#### Selection
▬▬▬▬▬▬▬▬▬▬

Roads approaching the venue have traffic diversion signs. However, these signs are road-side moving/scrolling display type. Such signs are not in the database of regular traffic signs. The driver follows these diversions, although this route is not the optimal one as per the map of the region. In ordinary circumstances, this action by the driver will be deemed inefficient and scored low. However, if the time-period for the segment of the path has already been indicated as Special Occasion, and the driver follows the diversions, then the actions of the driver will be used to extract an event signature. Such a signature can include: saccading to the roads-side display, which becomes a new region of interest (ROT), and saccades/smooth pursuits following the scrolling/moving letters within this ROI, while saccading back and forth to the traffic ahead, slowing down to read the signs (foot movement), gripping the steering wheel a little tighter.
[0143] Event signature Weather Related (2506) relates to environmental (local weather) characteristics that cause a driver to change driving characteristics. For example, during a first rain, roads becomes slippery, and an experienced driver will slow down much more than the usual when turning. During subsequent rains, the magnitude of slowing down will reduce. As another example, on a rainy day with wet and slippery roads, the driver will maintain a longer following distance, be more vigilant when traffic is merging (foot is more often hovering over the brake, with a lot more alternating acceleration and braking, while the hands are firmly gripped on the steering wheel, and there are a lot more saccades towards adjacent lanes).

▬▬▬▬▬▬▬▬▬▬

#### Exercise instructions
Reproduce the passage on driver event signatures word for word, starting at "[0143] Event signature" and ending after "towards adjacent lanes).".

▬▬▬▬▬▬▬▬▬▬

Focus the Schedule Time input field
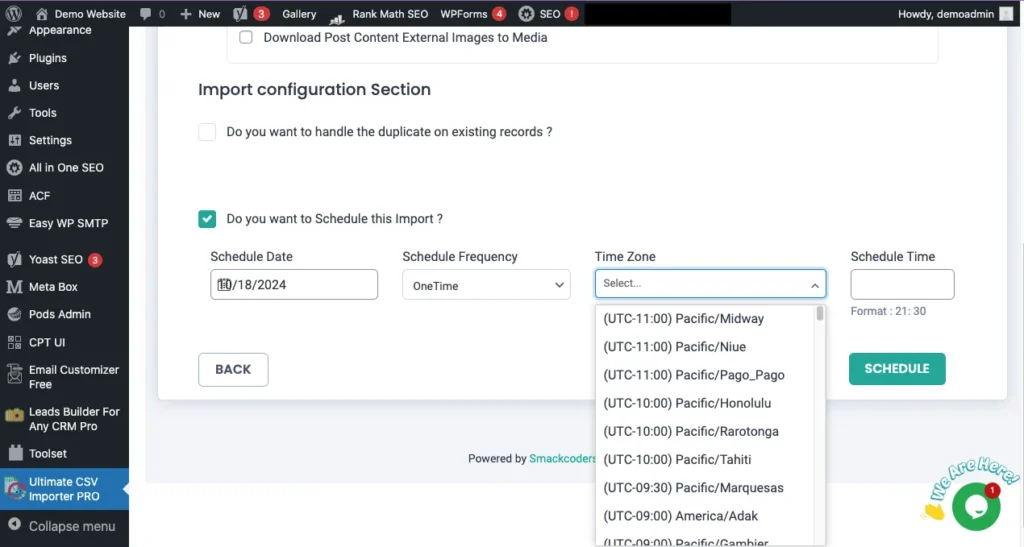 [x=902, y=284]
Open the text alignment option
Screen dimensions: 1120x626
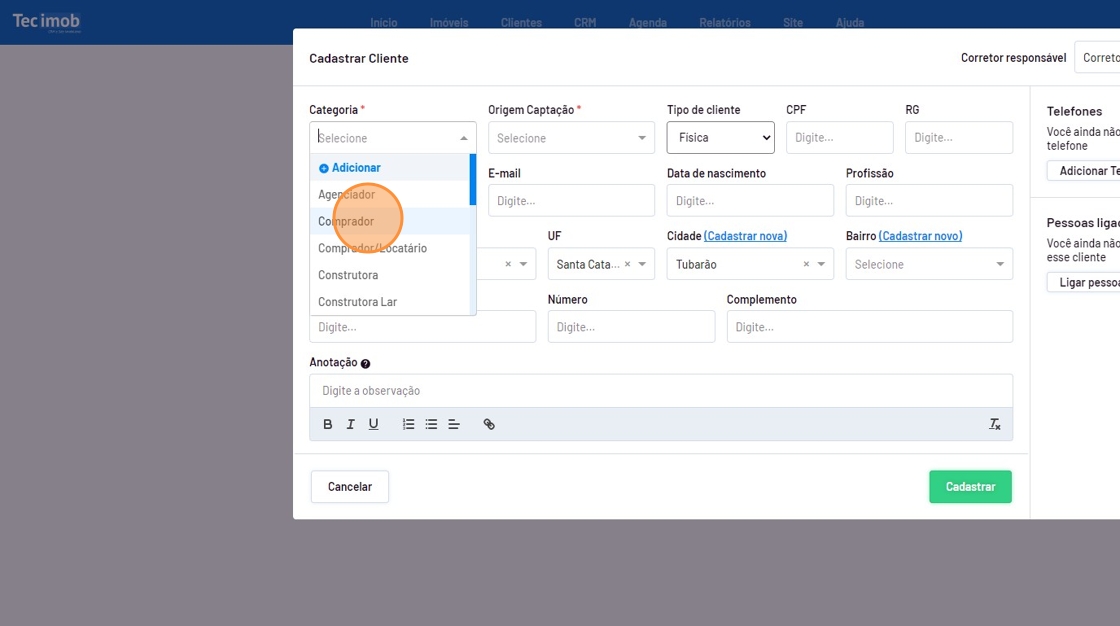(454, 424)
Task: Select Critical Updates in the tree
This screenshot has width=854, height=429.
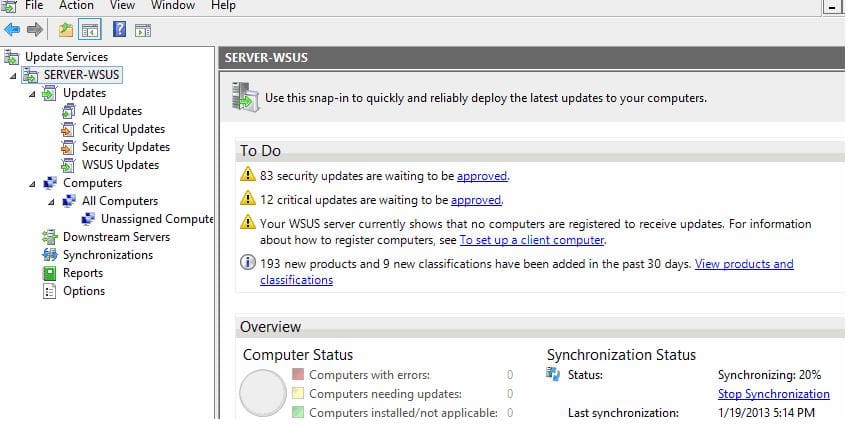Action: [123, 129]
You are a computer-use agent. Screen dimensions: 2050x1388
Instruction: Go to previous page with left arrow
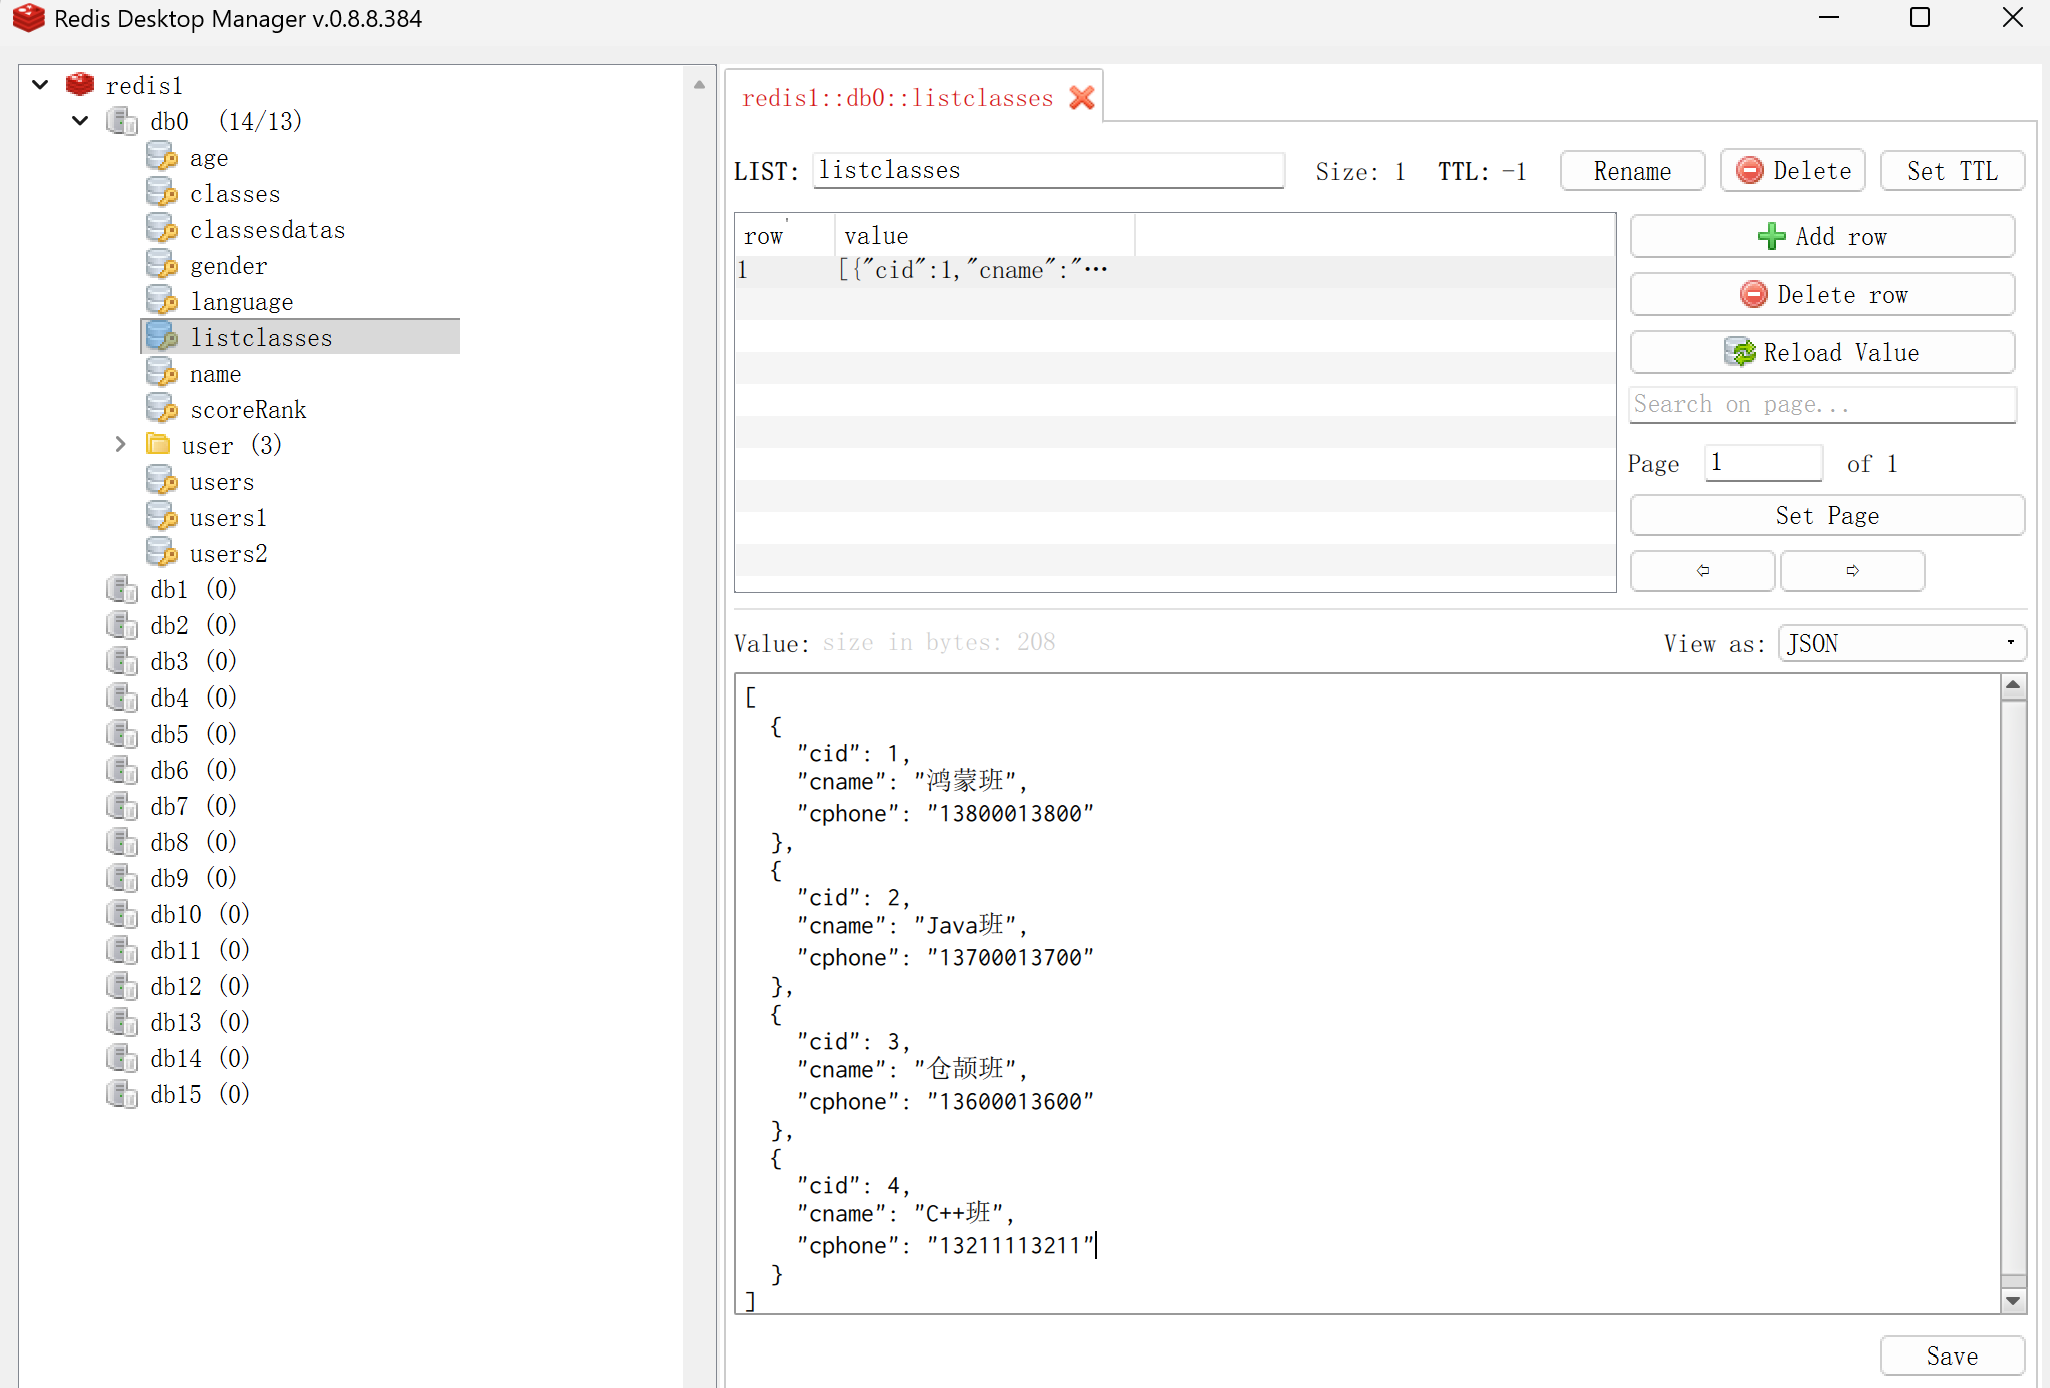click(x=1702, y=571)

▬▬▬▬▬▬▬▬▬▬

#### Written solution
[0143] Event signature Weather Related (2506) relates to environmental (local weather) characteristics that cause a driver to change driving characteristics. For example, during a first rain, roads becomes slippery, and an experienced driver will slow down much more than the usual when turning. During subsequent rains, the magnitude of slowing down will reduce. As another example, on a rainy day with wet and slippery roads, the driver will maintain a longer following distance, be more vigilant when traffic is merging (foot is more often hovering over the brake, with a lot more alternating acceleration and braking, while the hands are firmly gripped on the steering wheel, and there are a lot more saccades towards adjacent lanes).